ChainForge: An Open Source Visual Programming Environment for Testing and Evaluating the Effectiveness of Large Language Model Hints

Latest AI Resources8mos agorelease AI Sharing Circle

1.7K 00

General Introduction

ChainForge is an open source visual programming environment designed for testing and evaluating the effectiveness of prompts for large language models (LLMs). It provides a data-flow cueing engineering environment through which users can quickly explore and analyze the impact of different cues on the response quality of LLMs.ChainForge supports a wide range of model providers, including OpenAI, HuggingFace, Anthropic, etc., allowing users to compare and evaluate multiple models in a single interface. The tool is particularly well suited for early-stage cue exploration and rapid iteration, helping users optimize cue and model settings for best response quality.

Function List

Multi-model query: Query multiple LLMs at the same time to quickly test hint ideas and variants.
Comparison of response quality: Comparing response quality across cues, models, and model settings.
Visual assessment: Set up evaluation metrics and instantly visualize the results of prompts, parameters, models and settings.
many rounds of dialogue: Conduct multiple rounds of dialog between template parameters and chat models, examining and evaluating the output of each dialog round.
Templated Tips: Not only can you template prompts, but you can also template follow-up chat messages.
Example Evaluation Streams: Provide multiple example assessment streams to demonstrate possible usage scenarios.
Local and online installation: Supports local installations and online trials, providing flexibility of use.
Multiple model support: Support for OpenAI, HuggingFace, Anthropic, Google PaLM2, Azure OpenAI, and many other model providers.

Using Help

Installation process

local installation

Make sure Python 3.8 or later is installed.
Run the following command to install ChainForge:

   pip install chainforge

After the installation is complete, run the following command to start the ChainForge server:

   chainforge serve

Open your browser and visit localhost:8000You can start using ChainForge now.

Installing with Docker

Build the Docker image:

   docker build -t chainforge .

Run the Docker container:

   docker run -p 8000:8000 chainforge

Open your browser and visit 127.0.0.1:8000You can start using ChainForge now.

Guidelines for use

Setting the API Key: Click the Settings icon in the upper right corner and enter the API key for OpenAI, Anthropic, Google PaLM, etc.
Create a new projectClick on the "New Project" button and select the desired model and prompt template.
Add tips and models: Add cue templates and models to the project and set different parameters for testing.
Operational assessment: By clicking the "Run" button, ChainForge will automatically query all selected models and display the response results.
Comparison and visualization: Use visualization tools to compare the response quality of different cues and models and select the best cue and model settings.
Save and Share: Once the project is completed, you can save the assessment results and generate a share link to share with others.

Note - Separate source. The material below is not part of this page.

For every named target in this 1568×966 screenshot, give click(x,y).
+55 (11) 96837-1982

Example Evaluation Streams

ChainForge provides several sample evaluation flows to help users get started quickly. For example, you can use the "Response Length Comparison" example to compare the response lengths of different models with the same cue. You can also create custom evaluation flows with specific evaluation metrics and visualizations.

Advanced Features

Customized evaluation nodes: Users can write Python code to customize evaluation nodes for more complex response evaluation.
Multi-round dialogue assessment: Multiple rounds of dialog evaluation are supported, allowing users to test the quality of responses in different dialog rounds.
Data export: The results of the assessment can be exported to an Excel table for further analysis.

ChainForge is a powerful tool for researchers, developers, and data scientists to help them optimize cue and model settings and improve the quality of LLM responses.